DATA FOR REVIEW —
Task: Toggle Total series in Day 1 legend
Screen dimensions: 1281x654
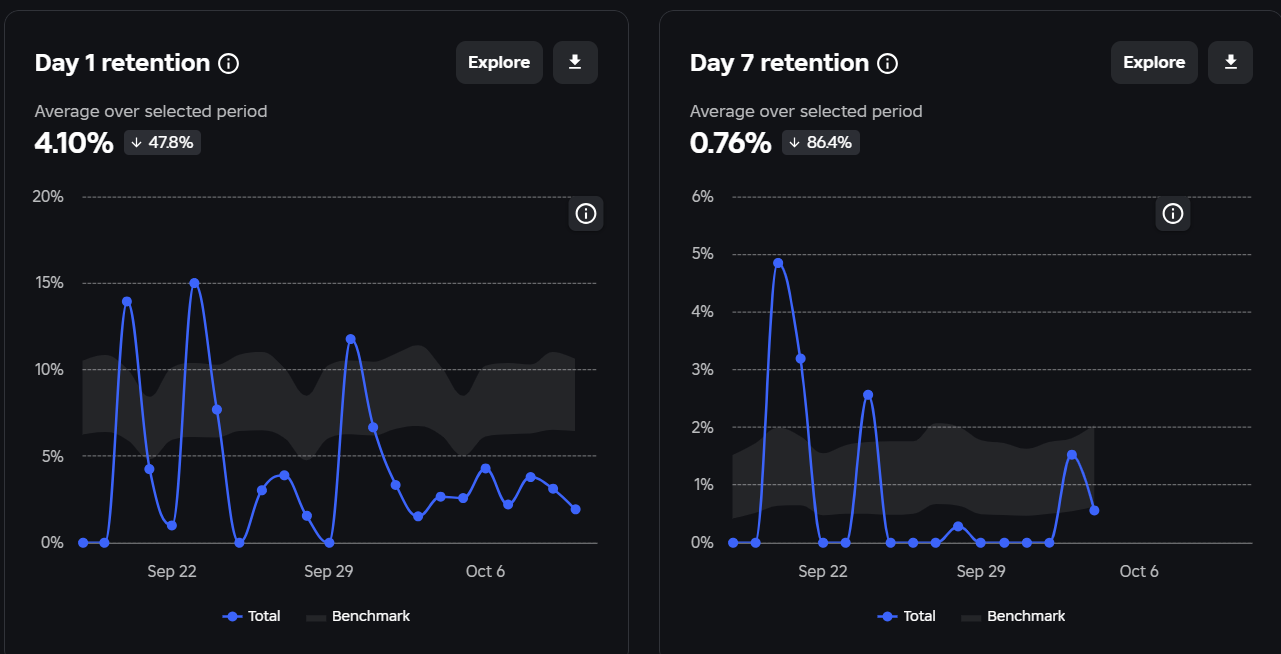Action: [251, 616]
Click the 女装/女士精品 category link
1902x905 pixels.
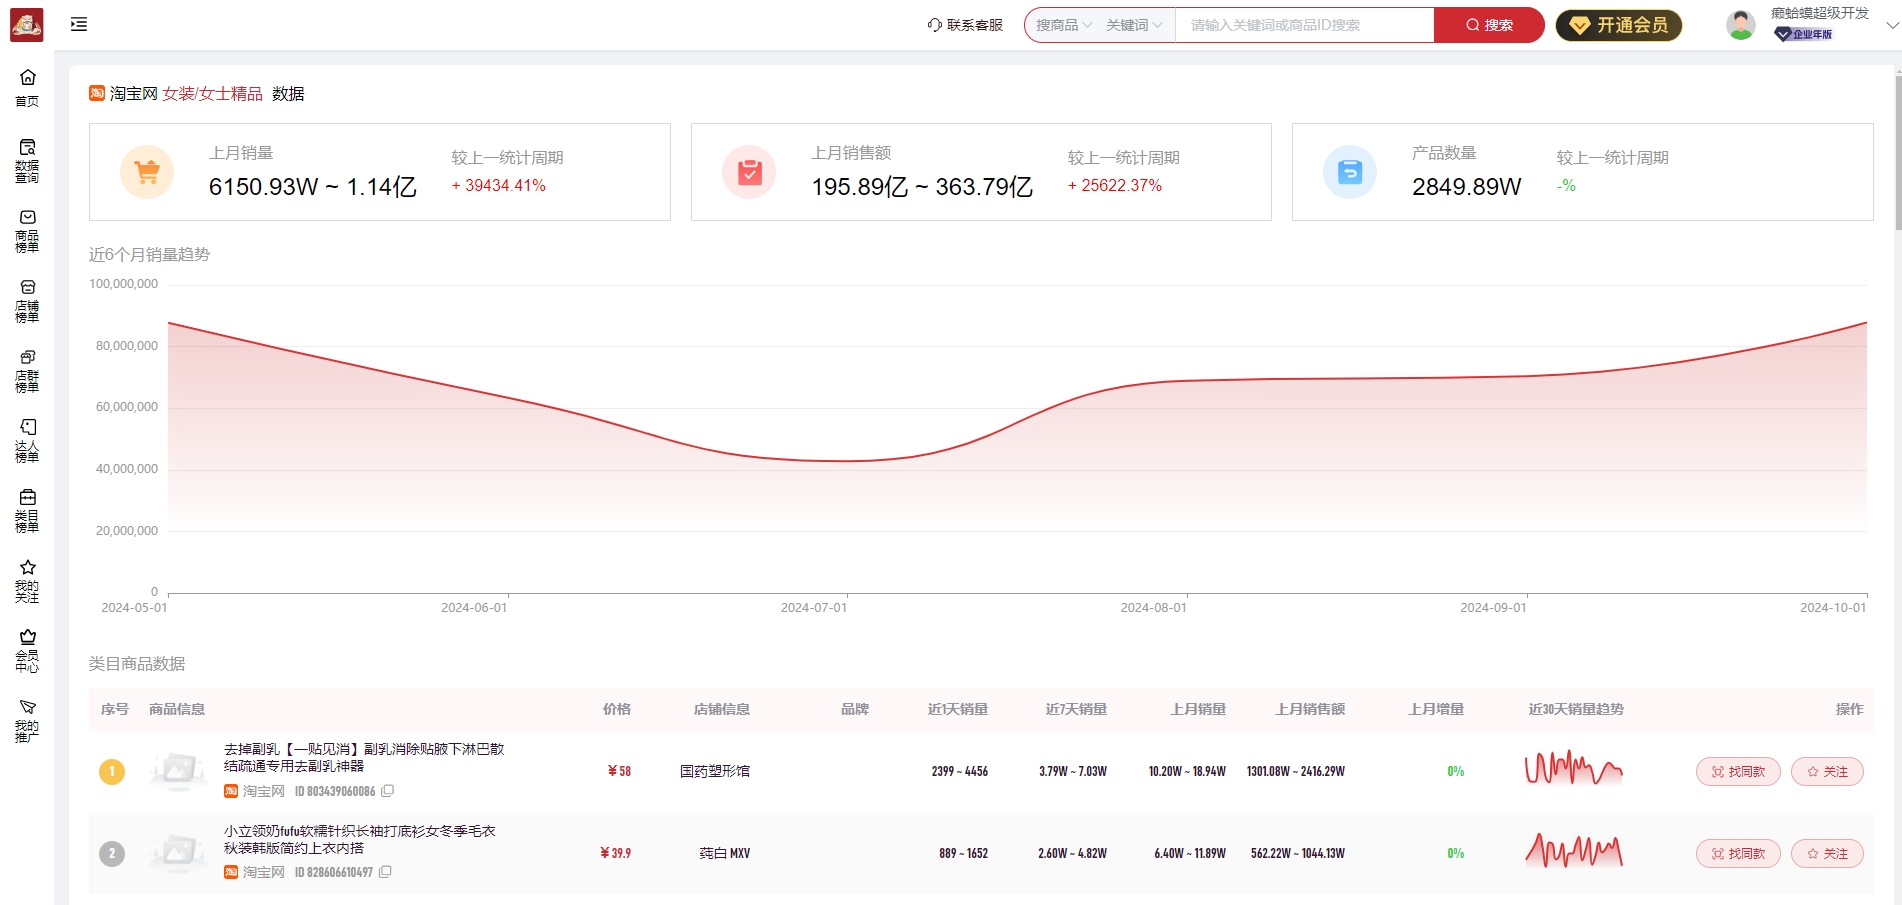click(x=212, y=94)
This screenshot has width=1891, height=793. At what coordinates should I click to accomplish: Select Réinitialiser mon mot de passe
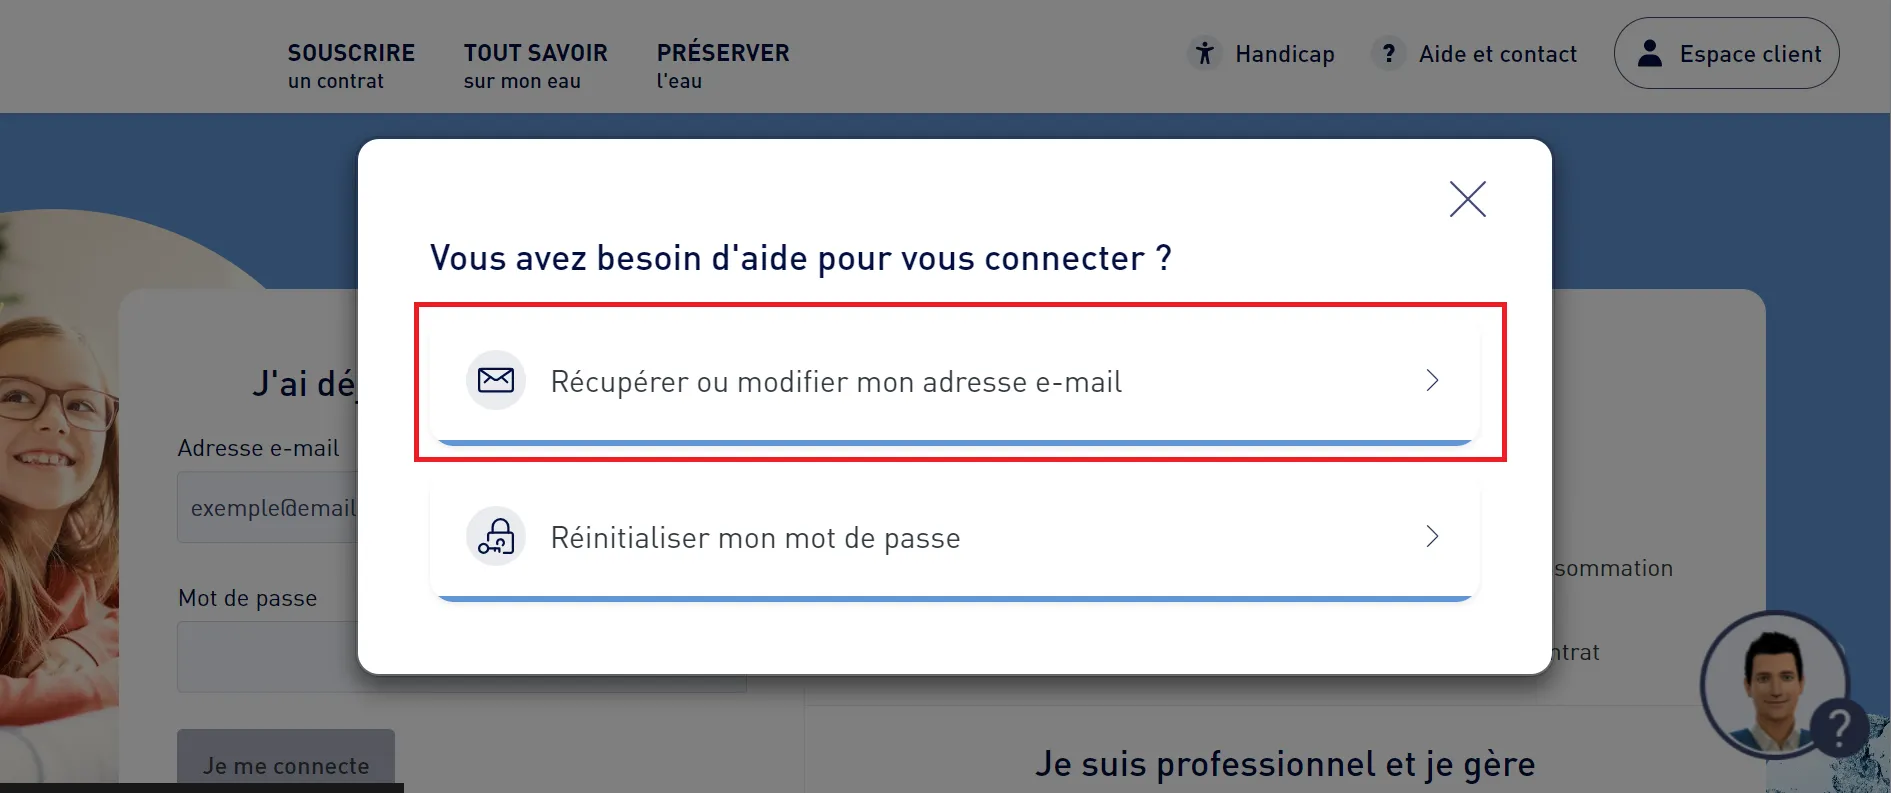[x=755, y=538]
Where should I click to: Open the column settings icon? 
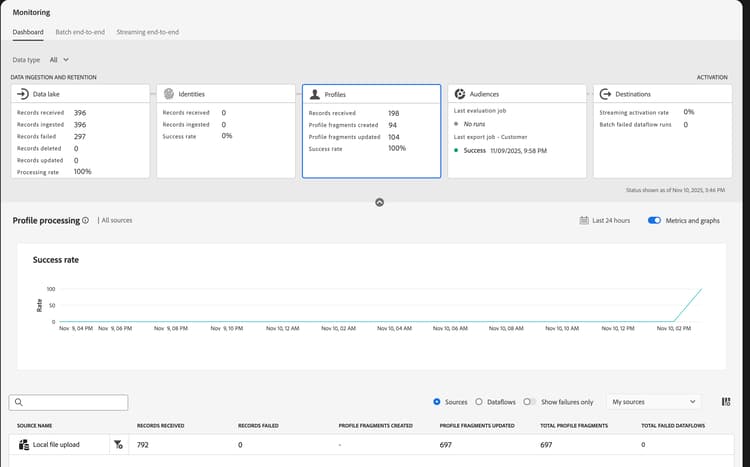click(726, 402)
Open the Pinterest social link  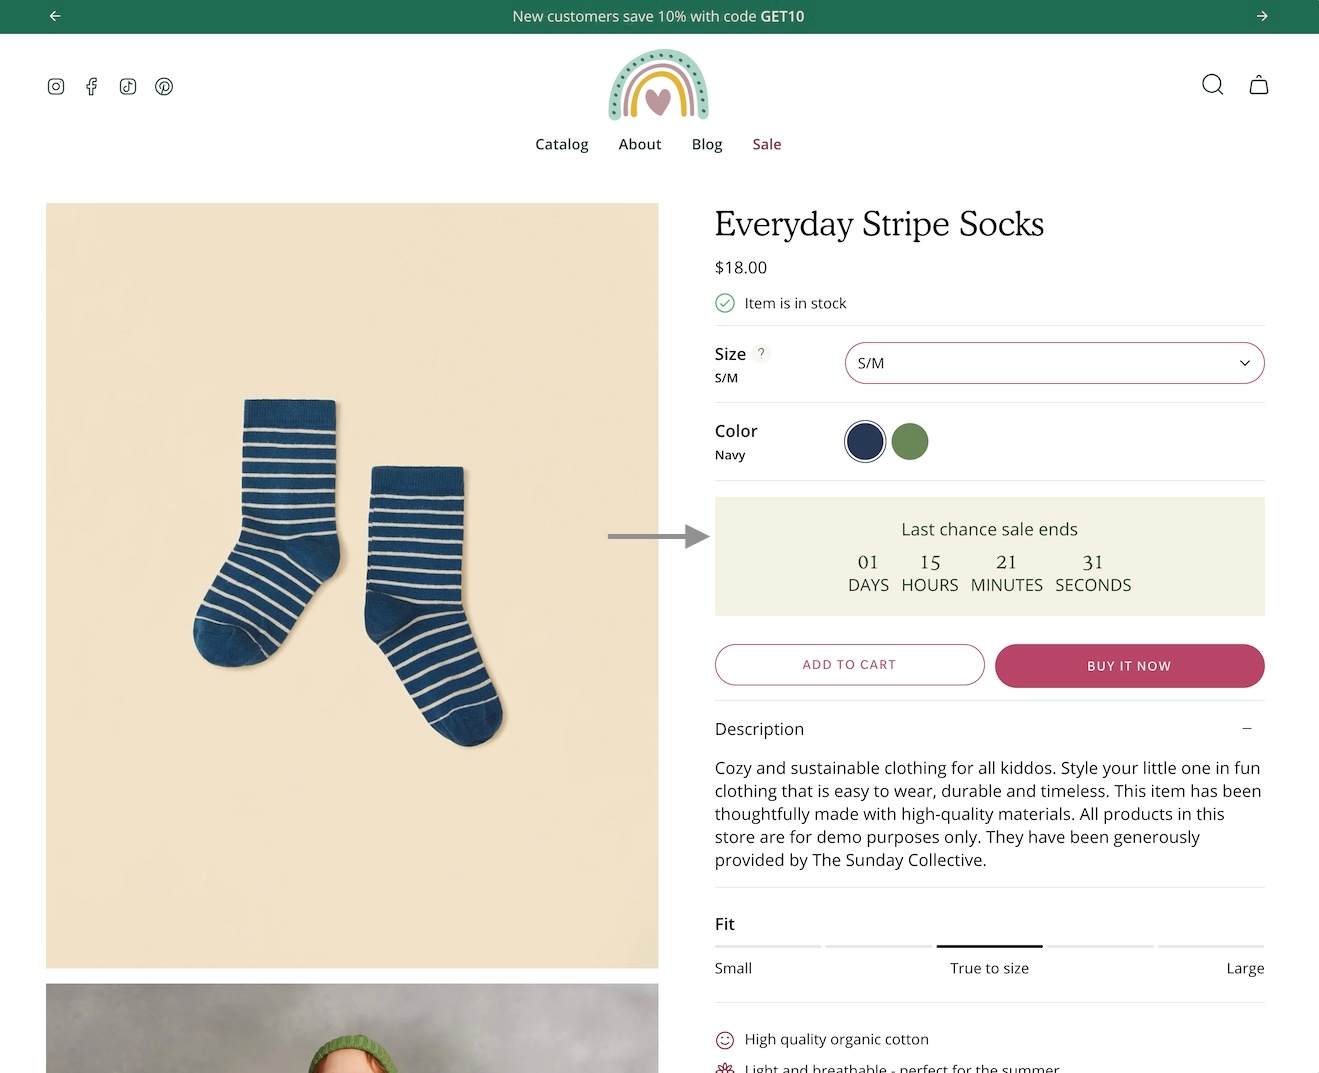tap(164, 86)
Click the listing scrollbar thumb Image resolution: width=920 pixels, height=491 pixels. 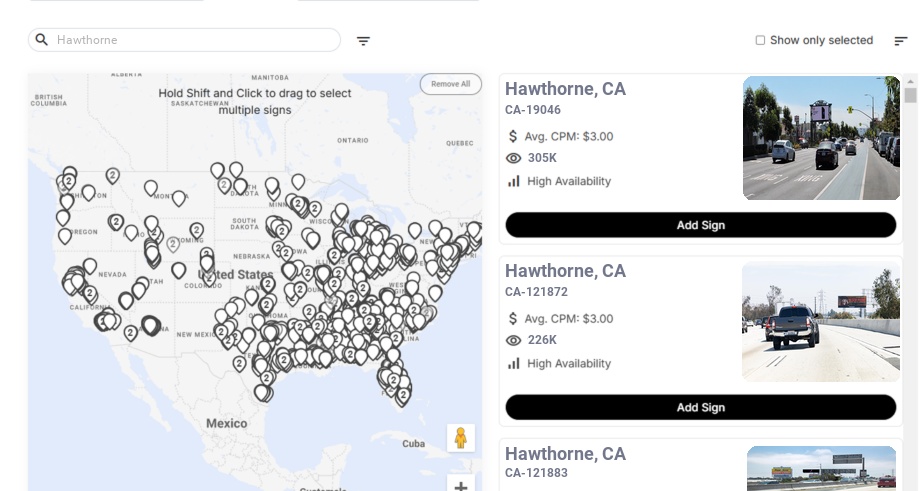coord(910,95)
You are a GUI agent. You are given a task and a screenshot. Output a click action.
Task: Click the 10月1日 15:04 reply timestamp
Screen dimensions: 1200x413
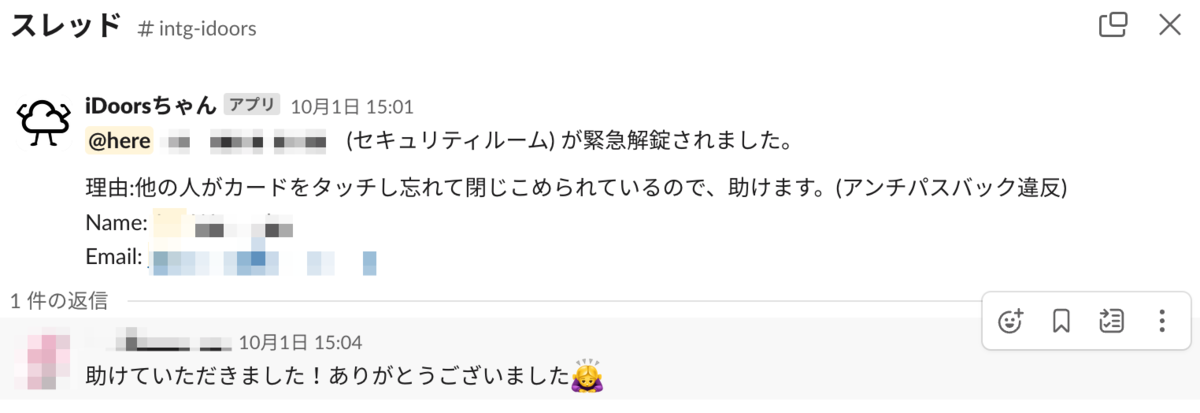pos(300,342)
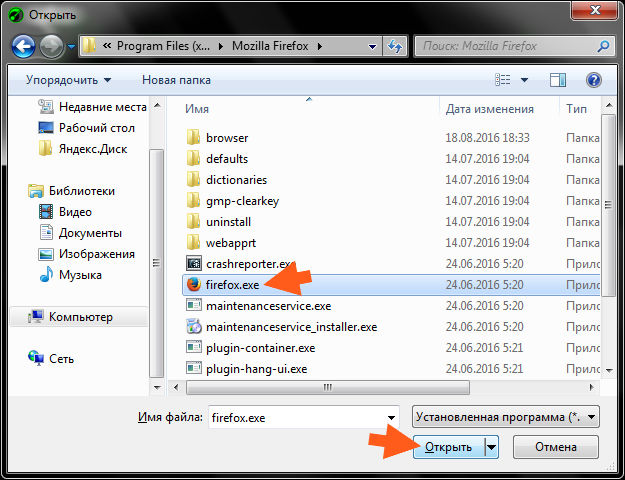Screen dimensions: 625x480
Task: Open the Упорядочить menu
Action: click(x=69, y=80)
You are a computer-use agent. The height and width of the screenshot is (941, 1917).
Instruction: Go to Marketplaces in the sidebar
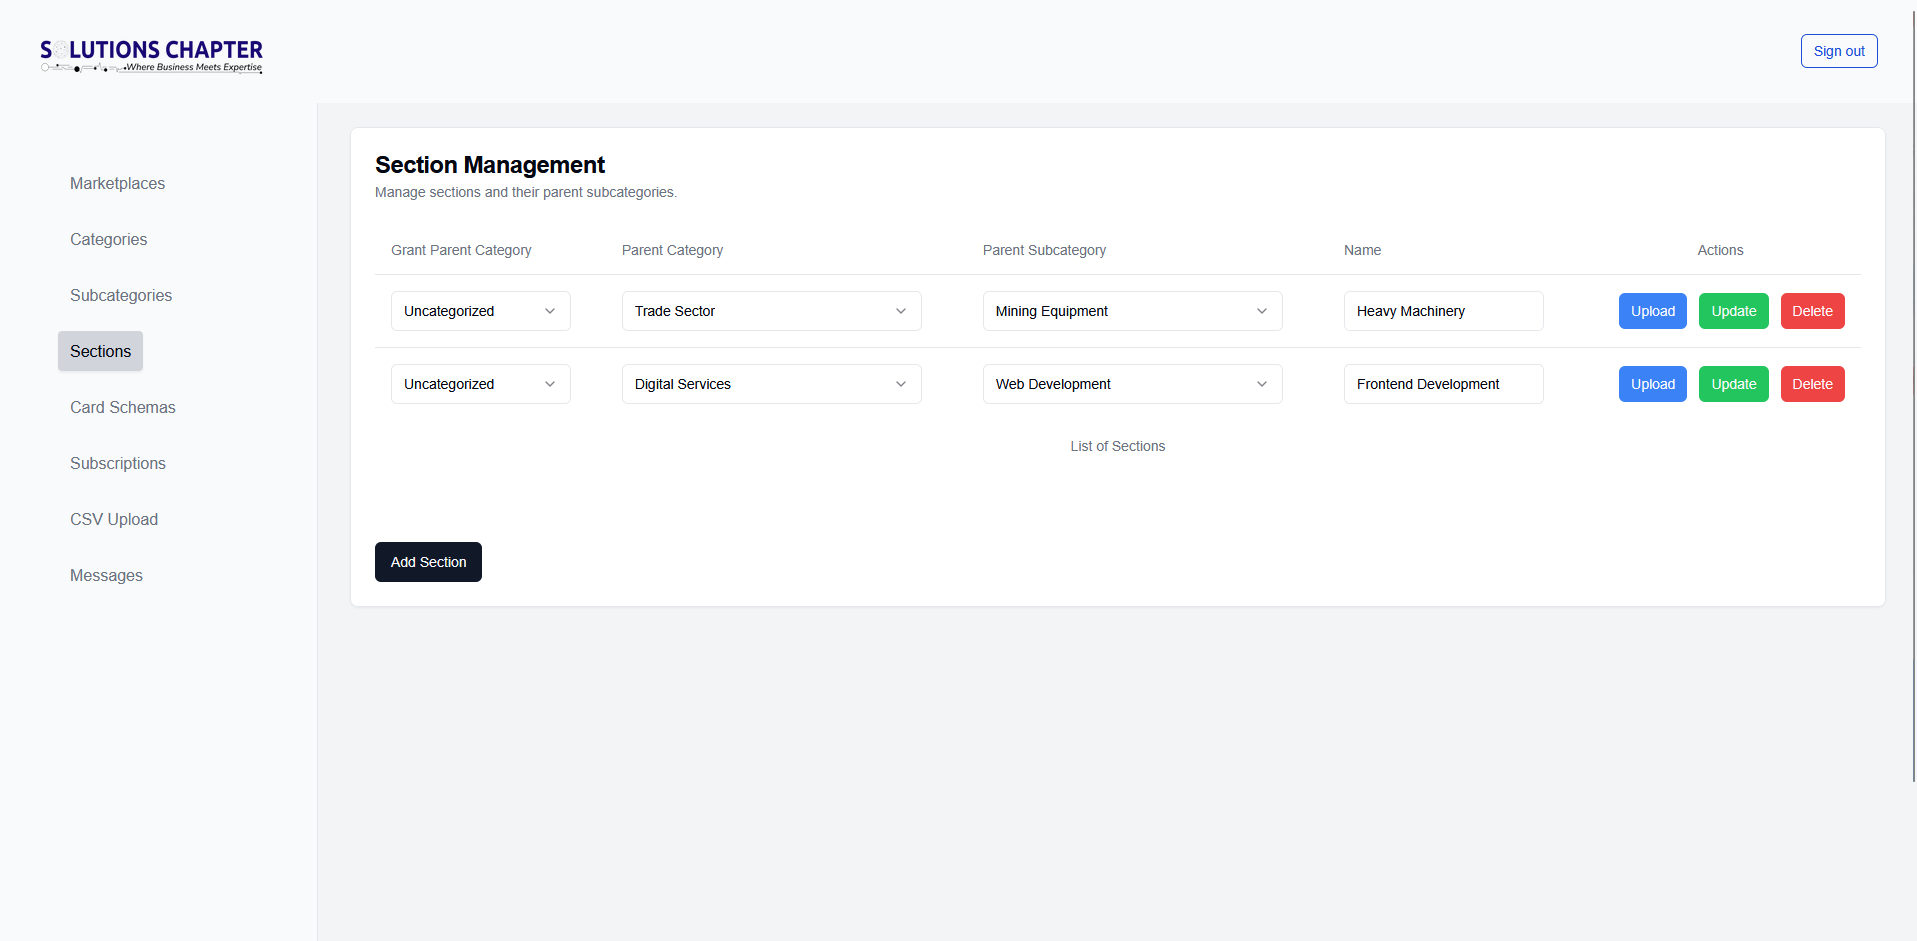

DIRECTIONS —
Lines holding the word "agent" are the answer; copy every one from the records above.

ANSWER —
You are a GUI agent. You are given a task and a screenshot. Output a click action.
You are a computer-use agent. The height and width of the screenshot is (941, 1917).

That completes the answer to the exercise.